LD-LPM : La fédération s’est également engagée dans la plateforme pour un soja dit responsable, la RTRS. Est-ce pour répondre à une demande de l’aval ou prenez-vous les devants ?
PVA :
Nous voulons être proactifs sur la question et promouvoir les matières premières s’inscrivant dans cette logique de développement durable. Dans ce cadre, nous allons développer au niveau européen un standard intermédiaire pour un soja durable, dès cette année. Nous prenons une position de pointe. Certains pays, comme le Royaume-Uni, les Pays-Bas, la Suède, le Danemark et la Belgique ont déjà mis en place des démarches semblables, avec des degrés divers d’exigence. En France, le sujet commence à éveiller quelques intérêts. Dans le sud de l’UE, l’idée mûrit plus doucement. Et à l’Est, cette préoccupation n’est pas encore d’actualité. Nous donnons l’exemple.  Certaines associations ont fixé des objectifs. A notre niveau, il est encore trop tôt. Nous devons avoir des perspectives claires et chiffrées. Quatre critères ont pour le moment été fixés pour le soja. Ils feront l’objet de contrôles sur place chez les producteurs. A terme, conformément au standard de la RTRS, ce sont 80 critères qui devront être respectés pour que le soja soit considéré comme durable. Les exigences évolueront donc progressivement. L’idéal serait que l’ensemble des matières premières soient produites de manière durable.

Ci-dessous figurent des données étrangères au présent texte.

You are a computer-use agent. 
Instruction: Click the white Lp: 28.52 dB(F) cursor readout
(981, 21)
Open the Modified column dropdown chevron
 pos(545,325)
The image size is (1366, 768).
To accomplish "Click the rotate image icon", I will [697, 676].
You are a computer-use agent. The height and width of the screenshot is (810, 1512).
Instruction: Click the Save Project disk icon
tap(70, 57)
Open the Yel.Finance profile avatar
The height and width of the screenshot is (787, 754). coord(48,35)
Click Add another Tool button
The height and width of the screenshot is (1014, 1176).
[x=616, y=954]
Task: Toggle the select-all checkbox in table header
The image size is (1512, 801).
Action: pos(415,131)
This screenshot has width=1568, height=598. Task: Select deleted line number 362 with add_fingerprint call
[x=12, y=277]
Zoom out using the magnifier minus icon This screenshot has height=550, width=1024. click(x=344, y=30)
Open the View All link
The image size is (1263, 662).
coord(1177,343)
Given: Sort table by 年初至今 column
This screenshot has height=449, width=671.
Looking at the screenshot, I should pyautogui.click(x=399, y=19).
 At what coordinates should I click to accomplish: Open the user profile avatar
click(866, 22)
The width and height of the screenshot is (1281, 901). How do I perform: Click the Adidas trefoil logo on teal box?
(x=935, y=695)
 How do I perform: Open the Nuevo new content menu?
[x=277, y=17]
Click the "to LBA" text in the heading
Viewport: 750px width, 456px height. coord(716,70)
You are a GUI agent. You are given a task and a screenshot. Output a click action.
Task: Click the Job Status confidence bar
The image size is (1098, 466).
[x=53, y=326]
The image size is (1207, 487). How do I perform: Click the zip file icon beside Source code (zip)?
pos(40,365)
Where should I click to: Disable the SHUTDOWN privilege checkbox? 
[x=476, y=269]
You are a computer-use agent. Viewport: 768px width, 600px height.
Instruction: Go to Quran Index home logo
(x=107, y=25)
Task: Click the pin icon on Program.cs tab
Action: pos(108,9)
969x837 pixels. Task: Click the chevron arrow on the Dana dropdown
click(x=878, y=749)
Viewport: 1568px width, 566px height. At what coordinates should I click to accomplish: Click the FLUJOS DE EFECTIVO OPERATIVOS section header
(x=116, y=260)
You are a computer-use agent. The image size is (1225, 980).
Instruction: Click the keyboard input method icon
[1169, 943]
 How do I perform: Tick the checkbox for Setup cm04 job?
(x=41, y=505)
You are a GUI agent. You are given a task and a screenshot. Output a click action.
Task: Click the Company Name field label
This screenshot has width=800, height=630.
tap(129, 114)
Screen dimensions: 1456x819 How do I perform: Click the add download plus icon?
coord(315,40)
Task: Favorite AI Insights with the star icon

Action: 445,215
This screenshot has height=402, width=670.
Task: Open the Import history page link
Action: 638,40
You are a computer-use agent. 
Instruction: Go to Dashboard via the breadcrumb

LD-LPM : Quelle est la position de la Fefac sur la question des OGM ?
PVA :
En tant que fédération, nous n’avons pas à émettre d’avis « idéologique » sur ce sujet. En revanche, nous dénonçons les problèmes générés par la limite de tolérance de présence fortuite d’OGM non-autorisés dans l’UE dans les importations. Elle est fixée à zéro, ce qui est intenable. S’il y a 0,01 % d’un OGM « non-autorisé UE » retrouvé dans une cargaison, elle doit être détruite. Le risque d’une petite contamination croisée est toujours présent, et ce, quelle que soit la matière première venant d’Amérique du Nord ou du Sud ! A chaque livraison, c’est comme si nous jouions à la roulette russe ! Et, les analyses laboratoires étant de plus en plus performantes, on trouvera de plus en plus de traces. Un jour, nous risquons de ne plus rien pouvoir importer ! Le marché du lin, qui est non-OGM, en a déjà fait les frais. L’approvisionnement protéique est en particulier menacé. Le risque nul n’existant pas, il faut adopter une tolérance technique. La majorité des Etats membres en est consciente. Nous avons donc bon espoir d’aboutir à un accord raisonnable.